====== GIVEN ENTRIES ======
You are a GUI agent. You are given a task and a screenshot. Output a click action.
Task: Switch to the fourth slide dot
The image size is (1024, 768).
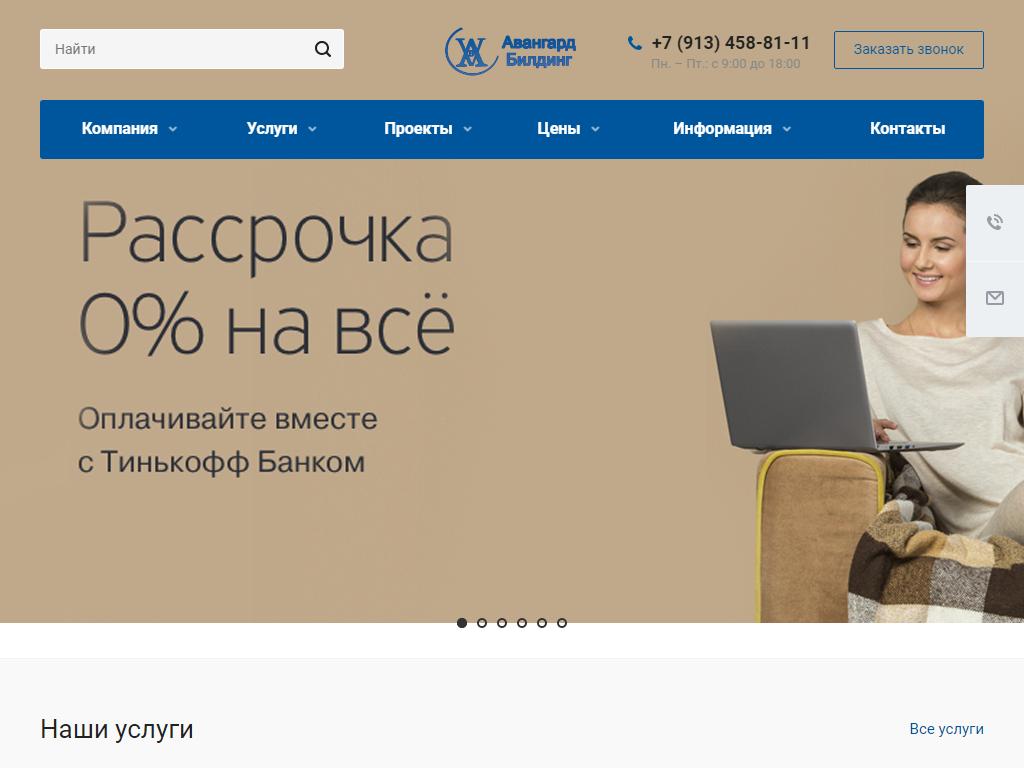coord(522,623)
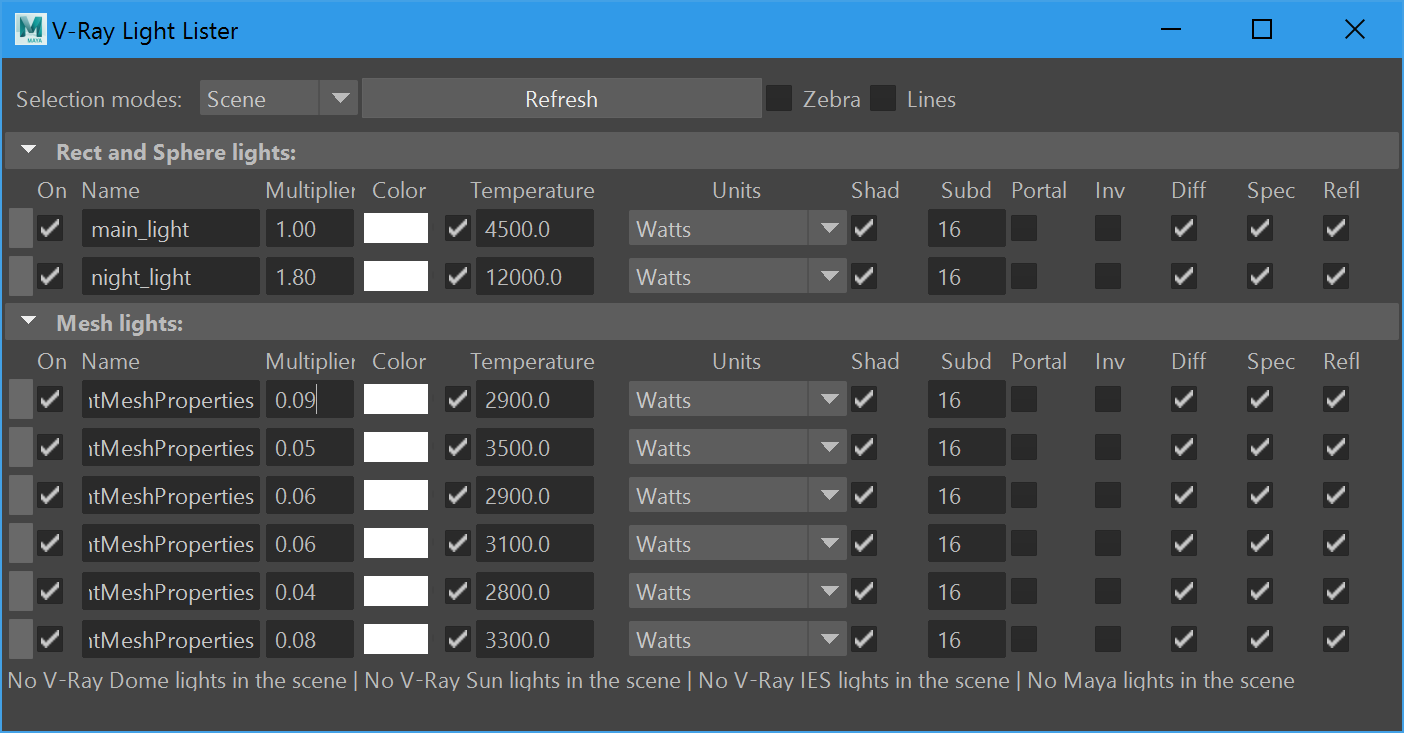Open the Units dropdown for night_light
Image resolution: width=1404 pixels, height=733 pixels.
(737, 277)
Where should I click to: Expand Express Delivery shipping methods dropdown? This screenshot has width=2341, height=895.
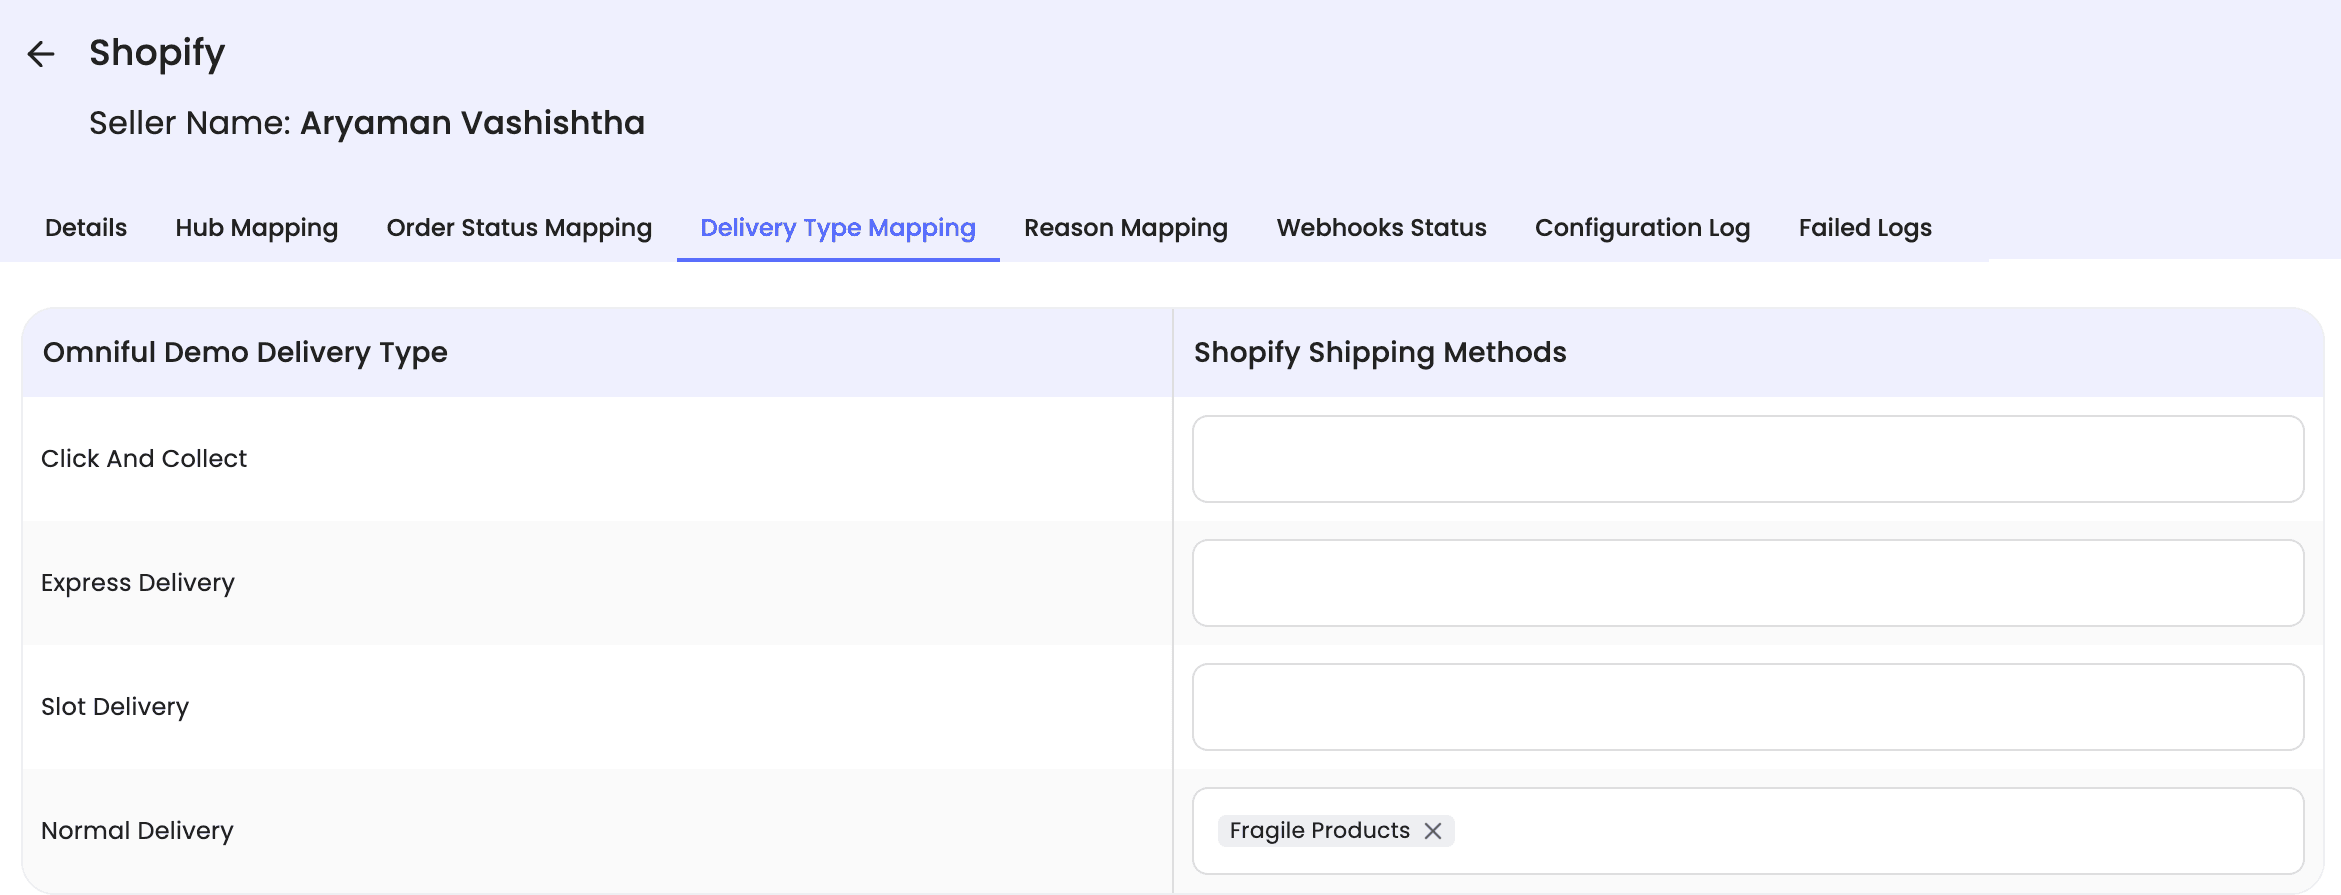pyautogui.click(x=1747, y=583)
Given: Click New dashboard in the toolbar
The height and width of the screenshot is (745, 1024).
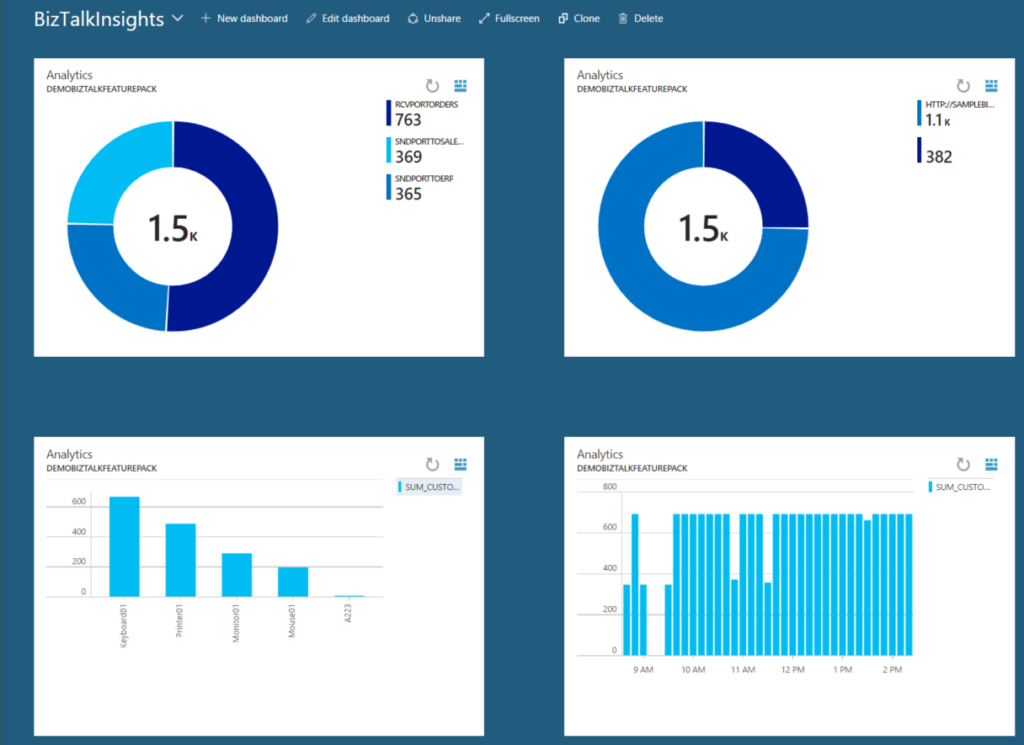Looking at the screenshot, I should point(245,18).
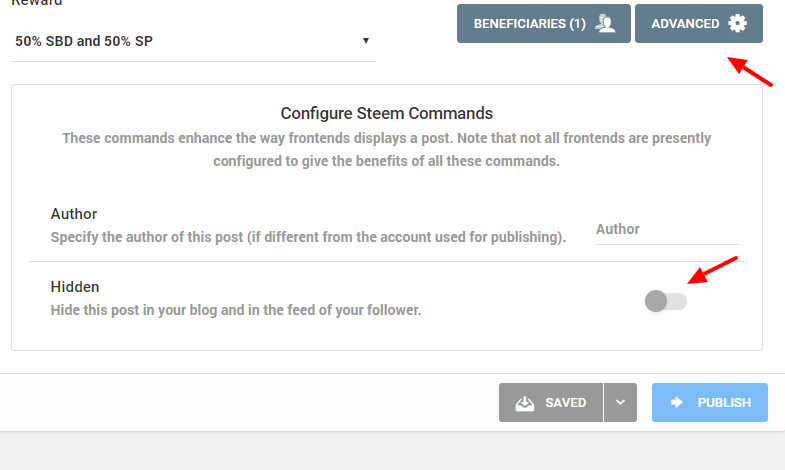Click the save tray icon beside Saved
Screen dimensions: 785x470
click(x=525, y=403)
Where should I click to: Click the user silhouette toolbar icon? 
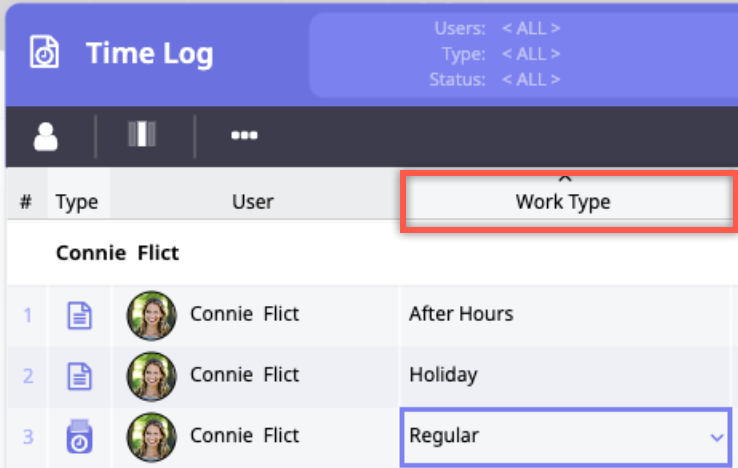pos(46,135)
======
YOUR OBJECTIVE => Letter for letter, reproduce every record above and skip the pictures.

ANSWER SPACE =>
You are a GUI agent. You are given a task and a screenshot. Output a click action.
Task: Switch to the fourth slide dot
The image size is (1024, 768).
coord(522,623)
Open the Units dropdown for night_light
Image resolution: width=1404 pixels, height=733 pixels.
(737, 277)
Where should I click to: Expand Express Delivery shipping methods dropdown? This screenshot has width=2341, height=895.
pyautogui.click(x=1747, y=583)
Given: Click New dashboard in the toolbar
The height and width of the screenshot is (745, 1024).
Looking at the screenshot, I should point(245,18).
Click the save tray icon beside Saved
Screen dimensions: 785x470
click(x=525, y=403)
Where should I click to: Click the user silhouette toolbar icon? 
pos(46,135)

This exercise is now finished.